● What you are asked to do: Extract verbatim the portion of the data that begins with its first line and ends with the line containing "at that location.", both of those lines included. Omit the pictures from your answer.

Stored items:

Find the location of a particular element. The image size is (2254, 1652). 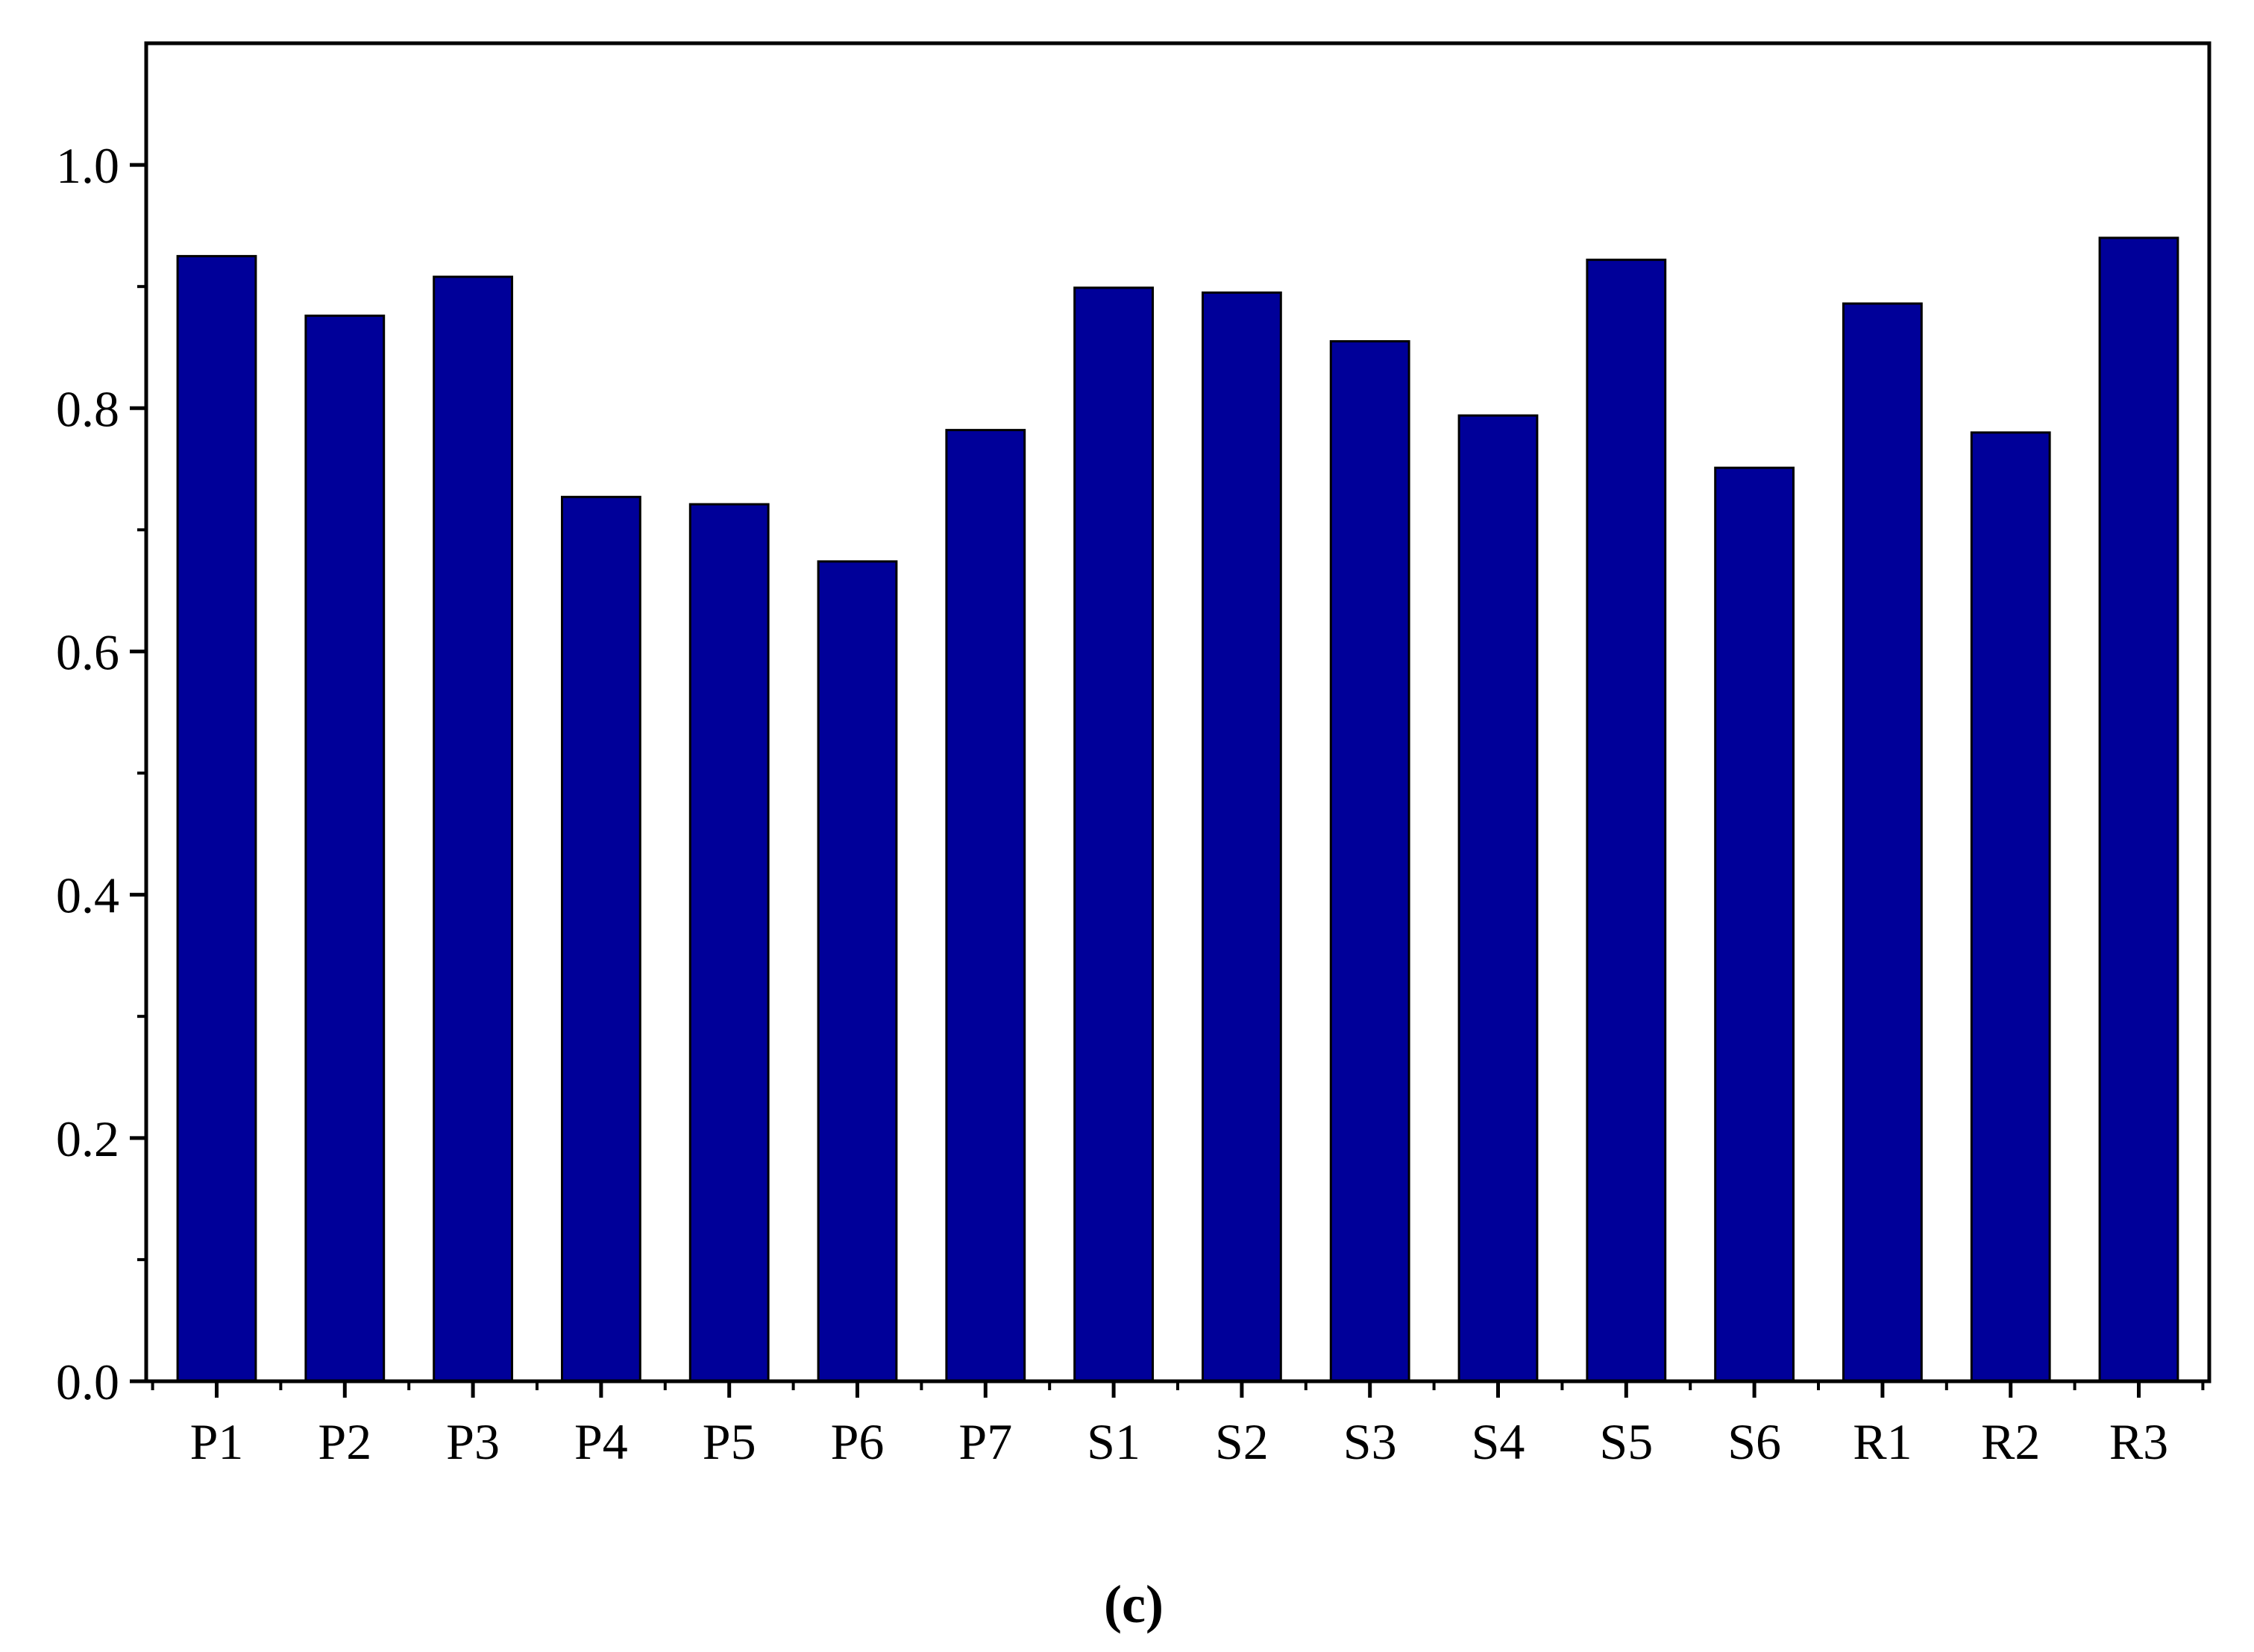

x-tick-label-s4: S4 is located at coordinates (1498, 1442).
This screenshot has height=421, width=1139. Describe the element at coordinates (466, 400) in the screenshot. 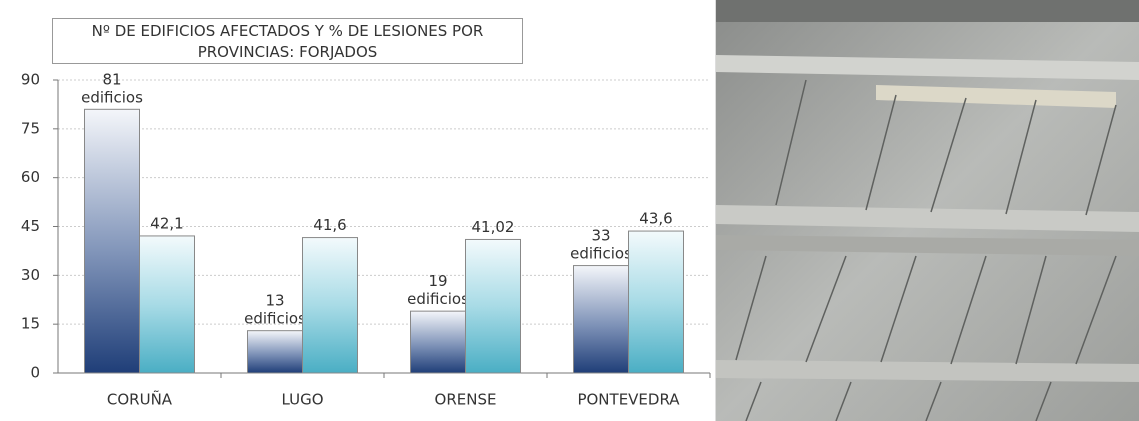

I see `x-tick-label: ORENSE` at that location.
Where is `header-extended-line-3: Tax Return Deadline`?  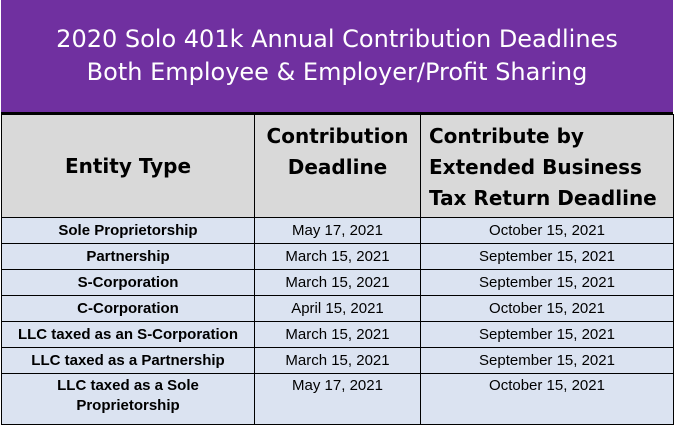 header-extended-line-3: Tax Return Deadline is located at coordinates (543, 198).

● Written response:
Find the location of a particular element. The image size is (2254, 1652). 

x-tick-label-s4: S4 is located at coordinates (1498, 1442).
This screenshot has height=421, width=1139. Describe the element at coordinates (466, 400) in the screenshot. 

I see `x-tick-label: ORENSE` at that location.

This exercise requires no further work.